Zu Beginn habe ich mich noch gefragt, wie das kleine Team ein derart ungewöhnliches Konzept so toll ausbalancieren konnte: Mal ist Grips gefragt, anderswo muss ich wackelige Objekte einfach mit Schwung, dem richtigen Gewicht oder einer passenden Form übertölpeln. Im letzten Drittel des Spiels wird es allerdings richtig frustig: Auf wackeligen Waagschalen oder rotierenden Rädern ist es oft sehr mühsam, sich im passenden Moment mit der richtigen Form durchzumogeln. Oft hatte ich die Lösung schnell durchschaut, musste mich aber mit übertrieben peniblem Timing durch schmale Lücken quetschen. Nach dem Absturz in die tödliche Lava ging es zum letzten Speicherpunkt und mühsam bewältigte Abschnitte mussten erneut gemeistert werden – nervig. Wollten die Entwickler so die Spielzeit der nur sieben Levels strecken? Warum haben sie nicht lieber ein paar Internet-Bestenlisten eingebaut?
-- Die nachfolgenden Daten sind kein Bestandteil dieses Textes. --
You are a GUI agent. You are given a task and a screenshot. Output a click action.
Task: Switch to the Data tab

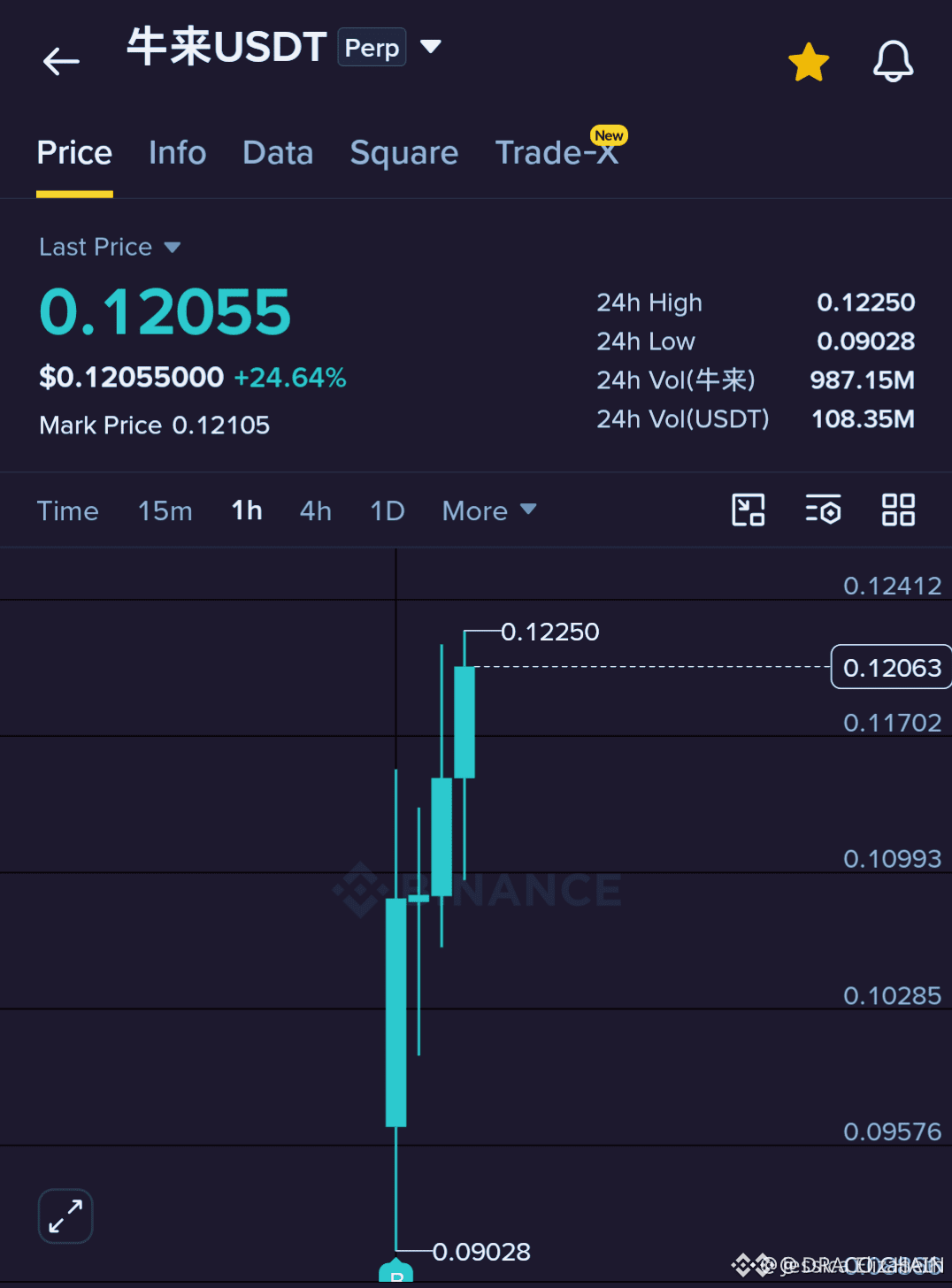[x=278, y=153]
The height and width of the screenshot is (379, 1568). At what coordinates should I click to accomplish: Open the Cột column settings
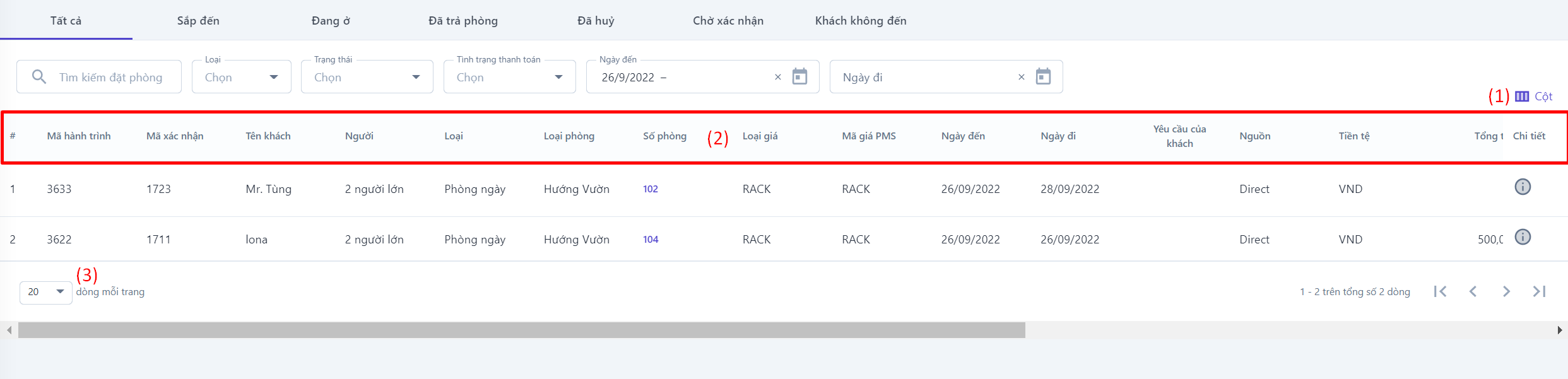pyautogui.click(x=1535, y=96)
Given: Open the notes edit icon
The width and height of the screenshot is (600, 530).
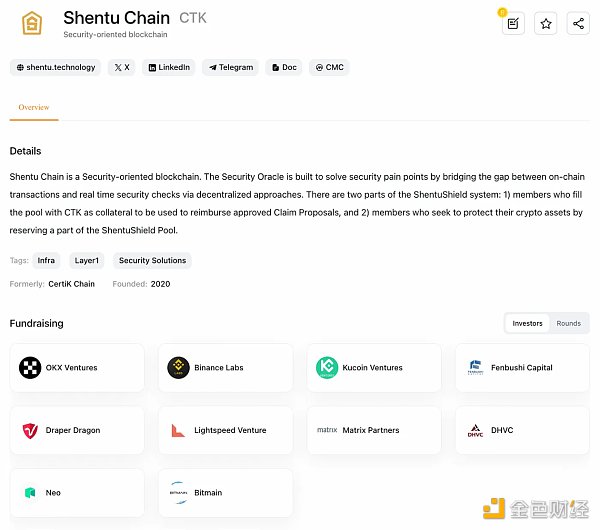Looking at the screenshot, I should (513, 23).
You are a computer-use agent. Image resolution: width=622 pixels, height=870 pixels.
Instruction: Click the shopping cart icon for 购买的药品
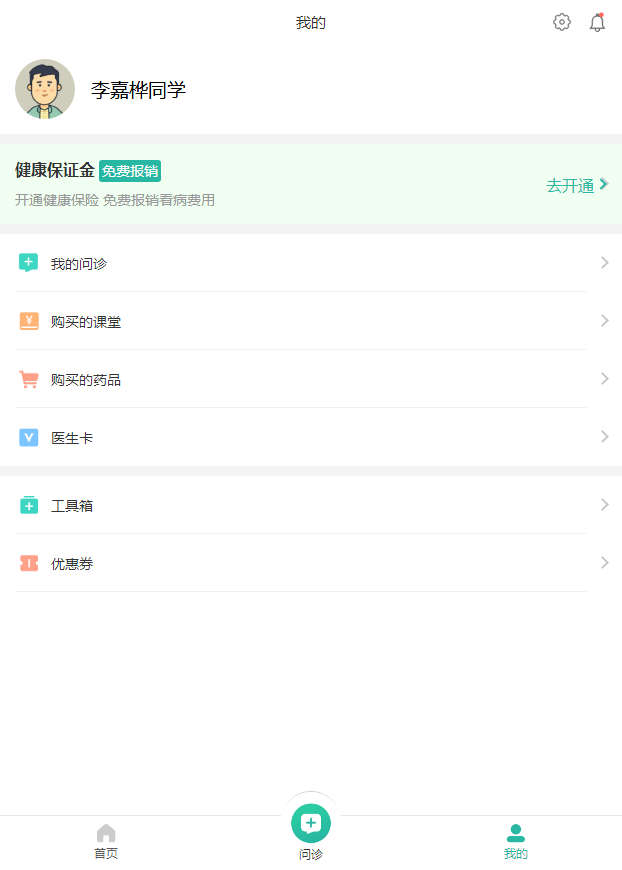tap(29, 379)
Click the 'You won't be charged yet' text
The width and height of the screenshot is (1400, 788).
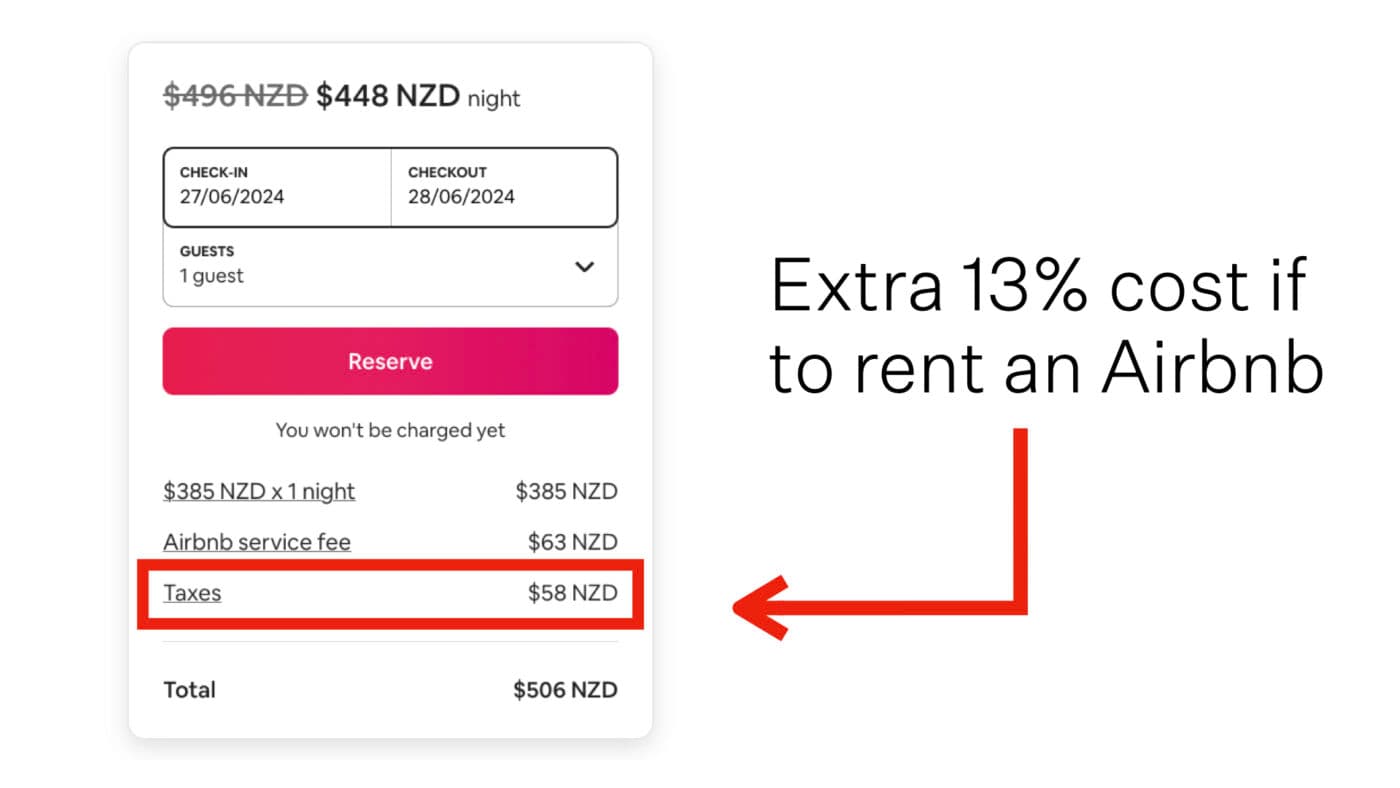[x=390, y=430]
Auch Online-Herausforderungen mit den Geistern von Freunden wären schön gewesen. Stattdessen gibt es nur einen einzigen klassischen Spielmodus, bei dem die Bestzeiten lokal gespeichert werden.

Fazit

Mushroom 11 ist eins dieser Spiele, bei denen man von Anfang an das Gefühl hat, etwas völlig Neues zu spielen. Der wandlungsfähige Pilz hat mich immer wieder zum Staunen gebracht: Wie jetzt – ich soll an einem derart steilen Vorsprung empor wuchern? Und danach muss ich den Pilz in der passenden Zehntelsekunde zerteilen, damit eine Flocke davon im Aufwind landet, um sich schließlich auf einer wackeligen Waage auszubreiten? Vieles erscheint zunächst haarsträubend, lässt sich nach ein paar spannenden Experimenten aber erstaunlich souverän meistern. Der grün pulsierenden „Superschimmel“ ist derart robust und vielseitig, dass sich immer wieder neue Wege durch die postapokalyptische Welt ergeben, die übrigens richtig stimmungsvoll gestaltet wurde. Schade, dass die Entwickler ihr kurzes Spiel offenbar mit einem übertrieben kniffligen Schwierigkeitsgrad strecken wollten. Meist ist der Mix aus Puzzles und Geschicklichkeitstests toll ausbalanciert, aber zum Ende hin habe ich mich regelrecht durchs Labyrinth gequält, weil zu oft penibles Timing gefragt war. Freunde neuer Spielideen sollten sich das erfrischend andere Mushroom 11 trotzdem nicht entgehen lassen!

Pro

bizarre neuartige Spielmechanik
motivierende Puzzles benötigen viel Fingerspitzengefühl
ausgewogener Mix aus Geschicklichkeit und Rätseln
cool eingebundene Physik-Puzzles
präzise Maussteuerung
zu Beginn erstaunlich gut ausbalanciert
idyllische bis trostlose Postapokalypse
entspannter fremdartiger Soundtrack
motivierende Bosskämpfe

Kontra

nur ein Modus und sieben Levels
letztes Spieldrittel übertrieben knifflig und mühsam
keine weltweiten Bestenlisten, Herausforderungen oder Ähnliches

Wertung

PC

Motivierend eigenwilliger und sehr kniffliger Mix aus Puzzles und Balanceakt.